> _Work to do_
Retype every line of the listing below without changing anything.

Click-target data:
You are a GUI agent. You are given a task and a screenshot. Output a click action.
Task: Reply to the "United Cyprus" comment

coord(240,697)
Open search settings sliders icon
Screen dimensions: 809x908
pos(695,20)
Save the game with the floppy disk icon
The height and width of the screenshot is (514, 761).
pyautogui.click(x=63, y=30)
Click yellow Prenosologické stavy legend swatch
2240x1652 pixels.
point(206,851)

> _Correct result_
You are a GUI agent. You are given a task and a screenshot. Output a click action.
Task: Reply to the "United Cyprus" comment

coord(240,697)
Open search settings sliders icon
Screen dimensions: 809x908
pos(695,20)
Save the game with the floppy disk icon
The height and width of the screenshot is (514, 761).
pyautogui.click(x=63, y=30)
Click yellow Prenosologické stavy legend swatch
2240x1652 pixels.
point(206,851)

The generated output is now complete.